Monday, January 10, 2011

Mike Pratt - Preview: Friday 14th January, 6-9pm

Images: (left) 'UH', 2010, Mike Pratt, Oil, sericol and enamel on canvas, 280 x 220cm, (right) 'Blue Neckless', 2010, Mike Pratt, Oil, sericol and enamel on canvas, 280 x 220cm. Courtesy of the artist and Workplace Gallery, UK.

Mike Pratt

Good Mourning Bell

Preview: Friday 14th January, 6 - 9pm

15th January - 12th February 2010
Tuesday - Saturday, 11am - 5pm
(or by appointment)

Workplace Gallery is pleased to present Good Mourning Bell our first solo exhibition of work by Mike Pratt.

Pratt's work confronts the established conventions of painting, through an immediate and unashamedly direct indulgence in painting as an activity in its own right, combined with an ethically questionable position of borrowing,  remaking and 'wrongful' appropriation. Authenticity, style and the cycle of assimilation that exists both within contemporary art and popular culture are central concerns in Pratt's work. Contemporary artists such as Christopher Wool and Paul McCarthy as well as 20th Century artists who reshaped the process of Art such as Basquiat, Polke and Warhol, all become the fodder for Pratt's lexicon. However, rather than paying homage to his forerunners Pratt borrows and steals, walking a fine line between mimicry and imitation. Through this method of sampling and remastering Pratt combines stylistic quotation with deadpan observation and dumb mark making, layering and obliterating his paintings until work is deemed at an end, yet never resolved.

"The works engage with frank and simple imagery, they stand as a remark; there is nothing sentimental or 'worldly', just a curiosity into the processes... Each action obliterates the last until the 'right' gesture has the final say. I have no problem recycling the ideas of others; I see this as my viewpoint - to select and covet from the existing to make the new. I see everything as a physical structure; this in itself demands reasoning, a competence to relate not only to its environment but to itself. The idea that a piece of work becomes self aware and insecure..." (Mike Pratt, 2010)

Pratt's new large-scale works combine painting with large format screen prints taken from close up detail sections of an earlier painting. The extracted details are shifted and repeated creating a blurring of half tones, a digitized and interrupted suggestion of a painterly background. These works are complex and uncertain statements of contradiction and affirmation, they become neurotically charged phrases that 'confess all' whilst at the same time disguising and camouflaging themselves. Pratt's work is a head-on collision with the history of the present. The satire in his work plays like relentless canned laughter to the intuitive handling of the material and the romantic allusions of painting, striking a careful and sophisticated balance that takes you on an invigorating new journey through seemingly familiar territory.

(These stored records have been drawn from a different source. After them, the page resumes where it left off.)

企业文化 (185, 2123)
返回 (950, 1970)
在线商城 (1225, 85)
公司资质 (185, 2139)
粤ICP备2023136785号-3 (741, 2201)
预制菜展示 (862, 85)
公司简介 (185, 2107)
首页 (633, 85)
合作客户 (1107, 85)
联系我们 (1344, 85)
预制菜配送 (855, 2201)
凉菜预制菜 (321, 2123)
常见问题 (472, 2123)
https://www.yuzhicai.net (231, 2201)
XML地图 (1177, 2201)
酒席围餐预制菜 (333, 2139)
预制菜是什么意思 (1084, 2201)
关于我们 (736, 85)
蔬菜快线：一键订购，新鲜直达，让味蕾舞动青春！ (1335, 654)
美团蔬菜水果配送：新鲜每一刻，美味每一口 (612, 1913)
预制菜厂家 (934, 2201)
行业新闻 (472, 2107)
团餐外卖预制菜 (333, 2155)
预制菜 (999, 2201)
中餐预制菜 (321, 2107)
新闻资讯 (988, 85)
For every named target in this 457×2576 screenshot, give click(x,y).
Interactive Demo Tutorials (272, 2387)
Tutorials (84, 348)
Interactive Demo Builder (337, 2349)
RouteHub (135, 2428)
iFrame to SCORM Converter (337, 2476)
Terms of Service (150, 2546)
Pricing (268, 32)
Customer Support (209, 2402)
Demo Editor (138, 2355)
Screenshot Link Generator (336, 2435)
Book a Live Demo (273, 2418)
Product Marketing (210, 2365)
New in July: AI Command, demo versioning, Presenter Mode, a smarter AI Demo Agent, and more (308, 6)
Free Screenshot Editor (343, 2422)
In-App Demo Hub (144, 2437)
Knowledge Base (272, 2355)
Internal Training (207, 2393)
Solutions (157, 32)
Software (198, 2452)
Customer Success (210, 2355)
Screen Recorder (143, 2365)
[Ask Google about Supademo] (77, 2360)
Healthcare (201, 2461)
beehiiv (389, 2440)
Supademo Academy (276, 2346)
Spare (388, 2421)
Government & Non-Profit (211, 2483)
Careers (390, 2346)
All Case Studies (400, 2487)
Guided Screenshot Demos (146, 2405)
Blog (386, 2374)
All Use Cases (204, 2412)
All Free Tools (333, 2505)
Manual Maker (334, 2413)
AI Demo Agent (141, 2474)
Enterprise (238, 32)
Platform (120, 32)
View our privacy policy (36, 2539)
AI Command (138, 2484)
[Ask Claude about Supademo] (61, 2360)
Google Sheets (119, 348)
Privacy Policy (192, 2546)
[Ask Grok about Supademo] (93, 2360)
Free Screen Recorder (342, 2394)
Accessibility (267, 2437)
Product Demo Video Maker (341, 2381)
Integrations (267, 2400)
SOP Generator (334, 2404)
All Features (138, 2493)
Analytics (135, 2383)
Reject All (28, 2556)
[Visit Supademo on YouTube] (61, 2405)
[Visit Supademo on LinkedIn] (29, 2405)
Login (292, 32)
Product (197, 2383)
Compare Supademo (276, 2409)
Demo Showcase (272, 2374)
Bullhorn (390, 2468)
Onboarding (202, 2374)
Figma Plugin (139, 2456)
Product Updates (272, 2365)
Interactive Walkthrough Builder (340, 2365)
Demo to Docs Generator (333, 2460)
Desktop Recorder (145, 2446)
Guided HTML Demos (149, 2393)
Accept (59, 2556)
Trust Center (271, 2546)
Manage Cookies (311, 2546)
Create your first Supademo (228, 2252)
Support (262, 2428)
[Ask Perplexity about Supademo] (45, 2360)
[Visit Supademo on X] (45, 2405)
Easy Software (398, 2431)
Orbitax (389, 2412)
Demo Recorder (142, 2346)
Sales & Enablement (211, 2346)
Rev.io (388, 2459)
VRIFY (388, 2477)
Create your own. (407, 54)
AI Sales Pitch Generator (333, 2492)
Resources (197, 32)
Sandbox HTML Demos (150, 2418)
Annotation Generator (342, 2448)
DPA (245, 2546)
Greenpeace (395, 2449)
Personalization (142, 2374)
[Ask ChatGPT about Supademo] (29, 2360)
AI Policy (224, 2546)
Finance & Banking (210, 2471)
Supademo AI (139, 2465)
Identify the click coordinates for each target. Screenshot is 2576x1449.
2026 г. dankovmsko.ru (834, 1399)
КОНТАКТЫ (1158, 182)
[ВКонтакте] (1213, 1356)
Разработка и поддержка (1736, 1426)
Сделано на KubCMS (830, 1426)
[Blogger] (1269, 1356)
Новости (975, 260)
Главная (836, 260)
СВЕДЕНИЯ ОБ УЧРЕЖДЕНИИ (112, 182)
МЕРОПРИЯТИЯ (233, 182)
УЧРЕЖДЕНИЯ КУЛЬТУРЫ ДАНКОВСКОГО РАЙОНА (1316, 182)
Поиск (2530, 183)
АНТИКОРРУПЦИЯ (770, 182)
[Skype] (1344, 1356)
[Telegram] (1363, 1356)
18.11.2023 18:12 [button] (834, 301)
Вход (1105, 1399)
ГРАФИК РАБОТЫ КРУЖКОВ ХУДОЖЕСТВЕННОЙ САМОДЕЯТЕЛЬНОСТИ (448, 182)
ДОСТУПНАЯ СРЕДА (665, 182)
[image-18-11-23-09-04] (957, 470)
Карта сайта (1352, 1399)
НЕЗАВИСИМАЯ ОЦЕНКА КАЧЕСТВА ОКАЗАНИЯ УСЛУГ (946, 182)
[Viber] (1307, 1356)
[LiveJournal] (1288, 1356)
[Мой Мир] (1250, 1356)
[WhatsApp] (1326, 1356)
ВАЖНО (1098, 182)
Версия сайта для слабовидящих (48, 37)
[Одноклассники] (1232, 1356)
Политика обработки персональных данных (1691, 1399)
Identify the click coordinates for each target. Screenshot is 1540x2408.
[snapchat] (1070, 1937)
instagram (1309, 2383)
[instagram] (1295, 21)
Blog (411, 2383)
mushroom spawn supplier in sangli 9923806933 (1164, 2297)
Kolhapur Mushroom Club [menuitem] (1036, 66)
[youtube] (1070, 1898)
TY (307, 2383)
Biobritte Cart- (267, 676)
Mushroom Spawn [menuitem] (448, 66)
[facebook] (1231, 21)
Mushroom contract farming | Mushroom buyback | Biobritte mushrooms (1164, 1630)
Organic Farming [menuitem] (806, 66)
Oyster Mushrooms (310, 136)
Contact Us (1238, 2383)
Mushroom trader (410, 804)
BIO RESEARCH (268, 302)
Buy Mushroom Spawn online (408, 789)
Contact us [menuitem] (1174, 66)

Mike Pratt was born in Seaham, UK in 1987. He completed a BA in Fine Art at Northumbria University in 2009 where he received the Paul Mason sculpture prize. Solo exhibitions and projects include Cumberland Sausage, Extraspazio, Rome; HUBBA HUBBA, Satellite Gallery, Newcastle, UK; Workplace Gallery at The Manchester Contemporary 2009. Group exhibitions include aggetti - progettazioni - proiezioni - prominenze - protuberanze - sporgenze, Extraspazio, Rome; NADA Art Fair, Miami, Workplace Gallery; JAMBON, Moving Gallery, Newcastle Upon Tyne, UK; Captain of all Pleasures, EMBASSY Gallery, Edinburgh, UK; Psychic Geography, Workplace Gallery, Gateshead, UK; Some people deserve everything they get, The Royal Standard, Liverpool, UK. Mike Pratt lives and works in Newcastle, UK.

Workplace Gallery was founded by artists Paul Moss and Miles Thurlow. Based in Gateshead UK, Workplace Gallery represents a portfolio of emerging and established artists through the gallery programme, curatorial projects and international art fairs. Workplace Gallery opened in 2005 at 34 Ellison Street, Gateshead - part of Trinity Square Shopping Centre particularly noted for its iconic Brutalist car park designed by architect Rodney Gordon for the Owen Luder Partnership, which featured as a key location in Mike Hodges 1971 cult British gangster film Get Carter starring Michael Caine. Since the original gallery was demolished in 2008 Workplace Gallery has relocated to The Old Post Office in Gateshead, a listed 19th Century red brick building built upon the site where the important British artist, engraver, and naturalist Thomas Bewick (1753-1828) lived and died.

The next exhibition at Workplace Gallery will be a solo exhibition of new work by Cath Campbell opening on 18th February 2011. To celebrate the opening of Good Mourning Bell please join us afterwards at Central Bar in Gateshead.